Sunday, February 10, 2008

Uh, what?

This morning's homily at church: The presiding priest spoke about patience and resisting temptation. (The gospel verses were from Matthew 4, "And he fasted forty days and forty nights.") So he's talking, talking - living today, we've all but sold our souls to impatience, we could do with a little dose of that virtue, etc., and then out of nowhere, he goes "Like stem cell research."

Hold the phone.

You want to make an analogy comparing human impatience to the progress of stem cell research?

He continued: What is to be done? . . . Alternatives: Fat tissue, adult bone marrow. We all just want this miracle cure. We need to be patient. You know, I don't even remember him mentioning the word "embryo," because I was still reeling from the shock, "Did he really just say that? What in the world is he trying to say in the first place?" And then when he mentioned alternate stem cell sources, I got really confused, because he made it sound like they weren't working. "We have more than one method of obtaining human stem cells [, but we need to patient and wait for the original method, which involves terminating human life, to prove effective.]"

I'm all for the advancement of science. Medical research? Ooh, yeah, give me more. Please, find a cure; find a solution; regenerate tissue, organs; make a change so that people don't have to endure cancer anymore. Embryonic stem cell [research] . . . mm, is there another way? I'm not for taking human life. You can no longer argue that an embryo is not alive, developing, more than a semblance of a life capable of being ended (more than dwindling life-support veggies on hospital beds). Ugh. But the research needs to be done. It could change the world. (Hey, GW authorized federal funding to get it done.) It is changing the world! How happy I was, though, when I read an article reporting the use of adult bone marrow. So much progress is being made that way.

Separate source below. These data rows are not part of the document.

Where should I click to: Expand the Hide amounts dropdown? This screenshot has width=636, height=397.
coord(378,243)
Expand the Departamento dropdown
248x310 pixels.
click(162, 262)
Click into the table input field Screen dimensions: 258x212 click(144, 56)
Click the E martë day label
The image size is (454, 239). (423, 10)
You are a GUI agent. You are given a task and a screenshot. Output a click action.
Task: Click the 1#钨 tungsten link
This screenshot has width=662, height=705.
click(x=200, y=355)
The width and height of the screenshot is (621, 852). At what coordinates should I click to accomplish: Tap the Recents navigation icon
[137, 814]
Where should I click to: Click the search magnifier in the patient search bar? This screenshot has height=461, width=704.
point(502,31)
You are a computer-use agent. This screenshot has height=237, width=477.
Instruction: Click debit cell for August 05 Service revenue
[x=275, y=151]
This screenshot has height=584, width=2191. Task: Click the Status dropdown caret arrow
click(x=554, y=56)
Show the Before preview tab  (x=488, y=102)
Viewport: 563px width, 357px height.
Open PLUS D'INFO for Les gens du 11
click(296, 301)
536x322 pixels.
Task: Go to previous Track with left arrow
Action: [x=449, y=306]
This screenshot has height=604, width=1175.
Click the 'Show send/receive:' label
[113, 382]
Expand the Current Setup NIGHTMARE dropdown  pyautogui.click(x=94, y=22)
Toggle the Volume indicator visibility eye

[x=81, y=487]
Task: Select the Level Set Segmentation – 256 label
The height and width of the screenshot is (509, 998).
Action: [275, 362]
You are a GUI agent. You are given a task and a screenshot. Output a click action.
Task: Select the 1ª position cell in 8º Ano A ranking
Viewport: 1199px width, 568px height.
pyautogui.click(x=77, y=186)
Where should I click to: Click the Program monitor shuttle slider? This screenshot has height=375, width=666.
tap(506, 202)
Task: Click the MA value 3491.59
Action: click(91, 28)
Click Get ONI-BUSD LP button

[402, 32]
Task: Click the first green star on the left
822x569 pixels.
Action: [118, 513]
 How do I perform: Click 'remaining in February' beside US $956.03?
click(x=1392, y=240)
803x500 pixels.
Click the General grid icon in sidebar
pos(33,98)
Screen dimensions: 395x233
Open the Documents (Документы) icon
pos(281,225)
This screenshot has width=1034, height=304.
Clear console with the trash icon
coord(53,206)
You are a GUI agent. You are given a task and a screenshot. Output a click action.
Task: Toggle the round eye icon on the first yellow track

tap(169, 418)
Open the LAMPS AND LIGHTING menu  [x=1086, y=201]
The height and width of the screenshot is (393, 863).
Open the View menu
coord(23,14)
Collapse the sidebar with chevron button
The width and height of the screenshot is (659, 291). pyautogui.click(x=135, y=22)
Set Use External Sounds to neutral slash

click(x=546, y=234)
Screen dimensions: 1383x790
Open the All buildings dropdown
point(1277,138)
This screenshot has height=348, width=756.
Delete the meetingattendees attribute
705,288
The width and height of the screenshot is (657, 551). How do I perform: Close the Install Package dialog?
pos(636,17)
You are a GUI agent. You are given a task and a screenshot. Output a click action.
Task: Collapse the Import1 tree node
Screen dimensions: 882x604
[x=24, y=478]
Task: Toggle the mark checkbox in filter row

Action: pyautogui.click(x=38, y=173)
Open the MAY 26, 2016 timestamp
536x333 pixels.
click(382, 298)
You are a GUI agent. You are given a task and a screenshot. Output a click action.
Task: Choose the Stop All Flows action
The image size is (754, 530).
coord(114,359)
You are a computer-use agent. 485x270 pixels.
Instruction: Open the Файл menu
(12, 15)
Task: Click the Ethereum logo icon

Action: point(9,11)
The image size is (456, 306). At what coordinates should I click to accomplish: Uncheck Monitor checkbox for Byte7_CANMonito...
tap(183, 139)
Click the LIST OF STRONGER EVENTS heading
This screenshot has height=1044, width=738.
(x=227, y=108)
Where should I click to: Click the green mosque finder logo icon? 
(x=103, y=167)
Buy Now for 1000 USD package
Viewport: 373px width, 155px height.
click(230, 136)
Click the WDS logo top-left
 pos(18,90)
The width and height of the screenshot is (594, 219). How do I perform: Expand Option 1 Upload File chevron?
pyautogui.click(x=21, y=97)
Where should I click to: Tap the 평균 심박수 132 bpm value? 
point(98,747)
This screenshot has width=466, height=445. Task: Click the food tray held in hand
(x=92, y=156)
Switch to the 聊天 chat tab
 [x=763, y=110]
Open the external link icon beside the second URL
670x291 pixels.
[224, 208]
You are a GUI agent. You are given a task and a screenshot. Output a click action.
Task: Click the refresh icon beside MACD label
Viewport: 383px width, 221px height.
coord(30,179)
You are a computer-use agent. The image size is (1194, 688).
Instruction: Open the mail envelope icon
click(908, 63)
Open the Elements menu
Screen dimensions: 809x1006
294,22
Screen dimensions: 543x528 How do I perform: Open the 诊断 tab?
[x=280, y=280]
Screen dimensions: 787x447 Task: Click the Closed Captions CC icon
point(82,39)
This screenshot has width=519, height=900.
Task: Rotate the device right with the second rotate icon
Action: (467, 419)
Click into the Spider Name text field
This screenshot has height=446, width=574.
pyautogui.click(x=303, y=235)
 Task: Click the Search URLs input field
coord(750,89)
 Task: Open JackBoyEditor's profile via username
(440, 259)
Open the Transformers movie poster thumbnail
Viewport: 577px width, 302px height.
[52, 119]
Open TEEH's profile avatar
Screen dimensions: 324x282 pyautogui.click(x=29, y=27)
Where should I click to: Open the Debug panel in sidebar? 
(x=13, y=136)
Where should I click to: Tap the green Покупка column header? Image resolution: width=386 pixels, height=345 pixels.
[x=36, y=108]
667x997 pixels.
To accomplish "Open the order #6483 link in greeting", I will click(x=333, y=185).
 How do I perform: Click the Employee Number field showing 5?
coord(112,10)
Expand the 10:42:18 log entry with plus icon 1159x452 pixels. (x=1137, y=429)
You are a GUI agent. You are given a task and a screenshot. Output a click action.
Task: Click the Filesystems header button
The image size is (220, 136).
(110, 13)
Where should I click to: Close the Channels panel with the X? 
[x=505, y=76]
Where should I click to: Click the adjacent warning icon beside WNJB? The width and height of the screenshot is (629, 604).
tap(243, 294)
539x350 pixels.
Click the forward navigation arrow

Back to Father Whoever. After stem cell research, he brought up sexual temptation, and then he went back to gospel, and then I knew he must have just been rambling. Impatience? Temptation? Consciously fighting the two? Right, the spirit of the Lenten season. We'll just assume stem cells were on his mind and he wanted to encorporate the issue, but didn't quite connect the dots. Because impatience in the name of progress is nothing like impatience to return to a bad habit. ("You wouldn't believe how hard it was to not eat a Big Mac on Ash Wednesday. Like, once something is forbidden, it's all you can think about!") And impatience to improve the world is quite a Christian notion, really. Let's not be Machiavellian about ends and means, but let it suffice to say that someone with a mind to advance the human condition, eradicate suffering, seek progress, and love others would not need another analogy to understand forty days of abstinence, whatever the sort.


2 comments:

alice said...

Did you mean put a list of links on the sidebar? Go to Dashboard -> Layout -> Add page Element. And then you can add a link list and decide where you want to put it and stuff. :)
Hm, yea, I don't know what the priest is trying to get at with that stem cell thing. And while I agree it's not a very good illustration, and that "impatience in the name of progress is nothing like impatience to return to a bad habit", I don't necessarily think that the difficulty of observing Lent has anything to do with waiting to go back to your old ways. I think the priest is right in attempting to use an exampe about being impatient about progress (though perhaps stem cell research is kinda iffy), because Lent should be about trying to better yourself (learning through suffering). It's not depriving yourself from pleasures just to go back to it later, but avoiding certain pleasures in which we tend to overindulge so that we learn to simply trust in and hunger for God.

alice said...

Oh yea, and... 50 letters? Wowzers :p
I don't know how many I'd have... Gosh. I usually try not to think about it. Maybe like... five. Do celebrities count? What about strangers? Haha. Make that around ten, then.